Since the area was so remote, twenty years passed before the first expedition arrived at the site to try to figure out just what had happened. Piecing together the physical evidence (trees knocked down in a thirty-mile diameter area but still standing in the epicenter), eyewitness accounts (from traders and herders close enough to see the fireball but far enough away to survive the blast), and indirect evidence reported hundreds and thousands of miles away (a train almost derailed by seismic waves, air pressure graphs, odd nighttime luminescence), led to the conclusion that something had exploded a few miles up in the air. The generally accepted theory was that it was a meteorite, but lack of a visible crater and some other anomalies have led some to speculate that it was a comet; more exotic theories ascribe the Event to a UFO, or the Earth's collision with a black hole, or a speck of antimatter. The theories are interesting in themselves for what they reveal about our evolving obsessions over the last century; here are a dozen of them listed in chronological order, taken from Surendra Verma's THE MYSTERY OF THE TUNGUSKA FIREBALL [2005]:
#1: a meteor [1908]
#2: a comet [1934]
#3: anti-matter [1941]
#4: a UFO [1945]
#5: a laser beam from space [1964]
#6: a mini black hole [1973]
#7: a massive lightning ball [1977]
#8: a plasmoid ejected by the sun [1984]
#9: a geometeor erupting from the earth itself [1991]

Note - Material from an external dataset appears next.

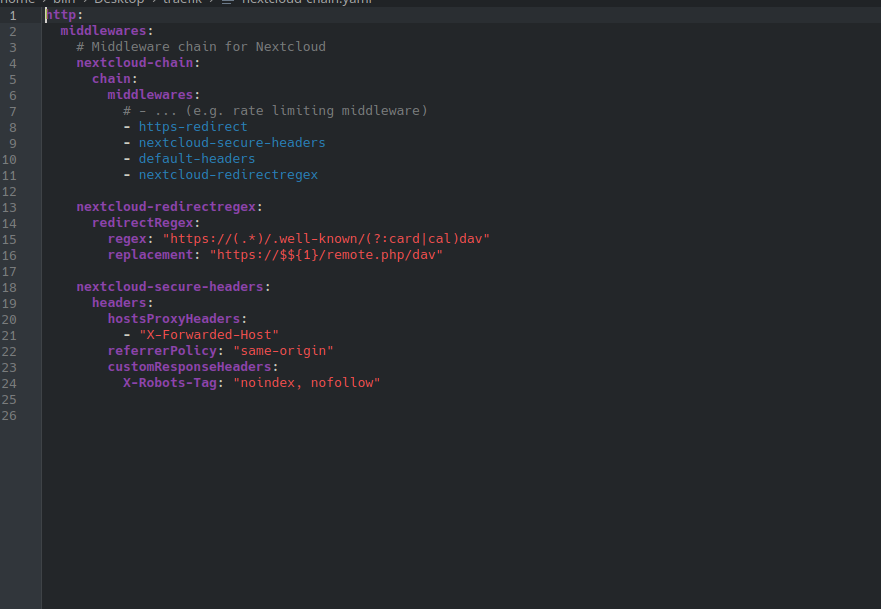Click the "X-Forwarded-Host" string value
The image size is (881, 609).
[x=209, y=335]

#10: a Mad Scientist [1994] (specifically, Nikola Tesla's death ray)
#11: a massive methane venting [2001] (the epicenter is a swamp/bog, after all)

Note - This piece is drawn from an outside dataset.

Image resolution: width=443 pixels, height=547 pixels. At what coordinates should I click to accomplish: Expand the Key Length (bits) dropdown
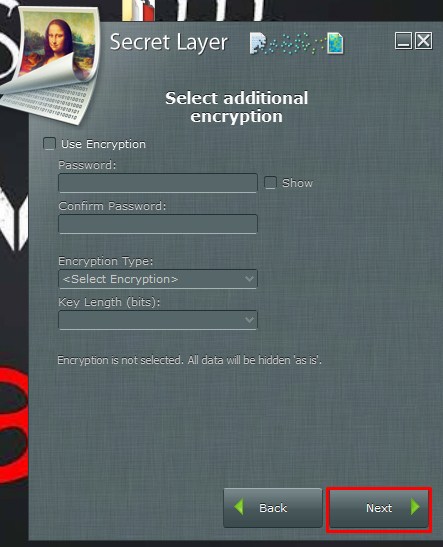coord(158,320)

#12: mirror matter [2003] (like antimatter, but different)
In retrospect, it's surprising that it took so long for the 'Mad Scientist' theory to be put forward, or that the UFO idea came so early (two years before the 'flying saucer' craze started). Despite so many theories, two definitely dominate the discussion: the meteor (based on eyewitness accounts and sheer probability) and the comet (to explain the lack of a crater or visible debris). And since the fuzzy edges of science are where the new mythologies flourish, we'll probably get more ingenious theories before the meteor/comet debate gets definitively settled.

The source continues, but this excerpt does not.